11 Comments an Artist Never Wants to Hear
I found this so interesting and struck such a nerve with me that I couldn’t resist sharing it. Dennie Bright on Twitter asked for people to post “Things an artist never wants to hear in 5 words or less.” Here are some of the responses that resonated with me most.
“Can you draw me?”
When I was just about 14 years old, a friend spied me drawing a deer. This was the first time I heard this question. Back then I thought it was a challenge. I drew animals more than people at the time and shied away from portraits. By the time I was in my twenties I was still hearing this question regularly and came to realize people wanted a free portrait of themselves. After all these years, I still hear this question from time to time and have a standard answer, “Yes, I can for a price.”

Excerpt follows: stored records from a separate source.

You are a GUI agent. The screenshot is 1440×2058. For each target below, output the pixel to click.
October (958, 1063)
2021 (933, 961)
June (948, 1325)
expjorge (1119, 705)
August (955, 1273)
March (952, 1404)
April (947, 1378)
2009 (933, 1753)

“It’ll be great exposure!”
This has to be the most annoying statement an artist can hear. What it says is that they want free art, work that will take anywhere from 10 hours to 100 hours of my time for no compensation. The excuse was that work for this magazine/organization/publication would increase my exposure and get me more jobs. I fell for this thinking several times and I can safely say, I never received one single referral or job from the “exposure” any of those jobs gave me. I will never work for exposure again. I just can’t seem to pay rent or buy food with exposure.
“Do you have a REAL job?”
It is a sad but true reality that many (dare I say, most) artists have to work at side jobs just to be able to pay bills while working on art projects. When the commissions are few and the painting sales are down, the rent and electric bill continues. Just because the artist has to get a second job it doesn’t mean it’s his “real” job. It means it is extraneous and outside of his real work.
Whatever happened to the days when patrons used to “adopt” an artist and pay for their room and board while that artist painted and created works some of their family members but also of religious or mythological scenes that struck the artist’s fancy? It seemed like those days were gone until I discovered Patreon. Patreon is a platform made available for people to support artists, musicians, and creators of all kinds in exchange for some small token from the artist. Musicians give musical downloads to their patrons on Patreon. Artists give monthly digital downloads and sometimes physical stickers and booklets and other keepsakes.
“My kid can draw too.”
Actually all kids can draw. The problem is to maintain that talent into adulthood. Only after someone has made fun of your attempts or has asked in a derogatory way “What is it,” do children stop drawing and give up the idea.
“I could do this.”
The snarky part of me wants to say, “I’d like to see you try.” But I never say that; I smile and go on. Years ago I used to take my arts and crafts on the flea market circuit, rent a space, and stand next to my wares for two days listening to people say exactly that. None of them really could or would do “this” art but they say it nonetheless. It gets pretty discouraging. Actually I do it well enough to get commissions and paid for it. Top that.
“-Insert Chain Store- Sells This for Less.”
Honestly? Chain stores are not selling original art and if they were they wouldn’t sell it for less. They sell it for more: the artist’s price plus a mark up of possibly 100%. No. The chain stores sell prints because they can sell more of them for less and still make much more. Don’t compare an artist’s work with what sells at chain stores. Much of that art and crafts were made in China by slave labor for mere pennies. No need to help the chain stores make a fortune on the backs of poor laborers when the starving artists right here need support too.
“It’s free because we’re friends, right?”
Should I even answer this? You would think this statement absurd but I’ve had it asked me before. A friend should be one of the first people to want to support me both emotionally and financially. And if I decide to gift a piece, it’s because I wanted to not because I was cajoled into it.
My dad used to say this. It hurt then and it hurts now. True it would be a nice hobby if I engaged in it now and then, but spend 8 to 10 hours doing it every day even today. I have dedicated my life to it so I feel it has become much more than a hobby. It is my life and livelihood.
“That’s not what I imagined” after asking for something with a vague description.
I’ve always said that language is so fragile a thing and no one seems to be its master. I have had so many people describe their idea with words and had me at the drawing board over and over because it wasn’t what they pictured. It is the same as if you said you wanted potatoes and I pictured mashed or baked but you were thinking French-fried. You just have to give me more words and better descriptions before we begin. This is why most illustrators put a 3-rough clause in their contracts. We will allow you to send us to the drawing board 3 times before we begin charging more money. It seems only fair.
“Graduate school… for that… really?”
My sister still talks about that. She used to scoff when I said I had homework and she would tell people “SHE MAJORS IN ART” like there is no homework or it isn’t hard and doesn’t take 15 to 20 hours to complete. Okay, so she majored in Microbiology and that was hard. I couldn’t do her homework and I daresay, she couldn’t do mine. I just shake my head when she still tells that story. She will never get it I suppose. Time to let it go. I went to graduate school to be the best illustrator I could be. I learned more than art. I learned about the requirements of freelance record keeping and taxes, pricing my work, marketing myself, approaching publishers, creating postcards and flyers that catch the eye, not to mention honing my skills and trying new mediums. I worked at it, drawing and painting 8 to 14 hours each day. That is no hobby.